Nach einem Böschungsbrand an der wichtigen Bahnstrecke zwischen Düsseldorf und Köln hat der Staatsschutz der Kölner Polizei die Ermittlungen übernommen. Im Internet tauchte ein Bekennerschreiben auf, das von einer linksextremen Gruppierung stammen soll. Die Strecke bleibt seit Freitag gesperrt, und es ist noch unklar, wann der Zugverkehr wieder regulär aufgenommen werden kann.
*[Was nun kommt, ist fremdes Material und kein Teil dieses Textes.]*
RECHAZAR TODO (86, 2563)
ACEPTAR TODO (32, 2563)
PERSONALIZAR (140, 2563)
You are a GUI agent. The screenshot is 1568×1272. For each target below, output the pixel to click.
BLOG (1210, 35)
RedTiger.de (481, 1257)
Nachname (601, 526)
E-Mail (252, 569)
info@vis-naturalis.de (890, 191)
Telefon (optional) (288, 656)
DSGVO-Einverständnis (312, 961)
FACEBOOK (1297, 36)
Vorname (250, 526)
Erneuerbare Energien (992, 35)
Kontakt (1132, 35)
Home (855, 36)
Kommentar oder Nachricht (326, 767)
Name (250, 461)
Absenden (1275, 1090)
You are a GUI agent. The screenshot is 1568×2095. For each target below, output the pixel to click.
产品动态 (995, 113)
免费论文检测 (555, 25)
Das Feuer war am Freitagvormittag an zwei Stellen der Böschung zwischen Langenfeld und Leverkusen ausgebrochen. Die Feuerwehr konnte die Brände zwar löschen, jedoch richteten die Flammen erhebliche Schäden an mehreren Signalkabeln an. Dadurch ist der betroffene Streckenabschnitt derzeit nicht befahrbar. Im Nah- und Fernverkehr kommt es zu Umleitungen, Verspätungen und einzelnen Zugausfällen. Eine Sprecherin der Deutschen Bahn erklärte am Samstagmittag, dass derzeit keine Prognose zur Wiederfreigabe der Strecke abgegeben werden könne.
In Sicherheitskreisen wird ein Sabotageakt als Ursache des Feuers vermutet. Ein technischer Defekt gilt als wenig wahrscheinlich. Die Ermittler stützen ihre Annahme unter anderem auf ein Bekennerschreiben, das auf der linken Plattform Indymedia veröffentlicht wurde. Die Gruppe, die sich „Kommando Angry Birds“ nennt, erklärt darin, sie sei verantwortlich „für die Sabotage der Bahnstrecke nördlich von Leverkusen“. In dem Schreiben heißt es weiter, dass Brandsätze in einem Kabelschacht deponiert worden seien. Nach Informationen der Deutschen Presse-Agentur wird das Schreiben in Sicherheitskreisen als authentisch eingeschätzt.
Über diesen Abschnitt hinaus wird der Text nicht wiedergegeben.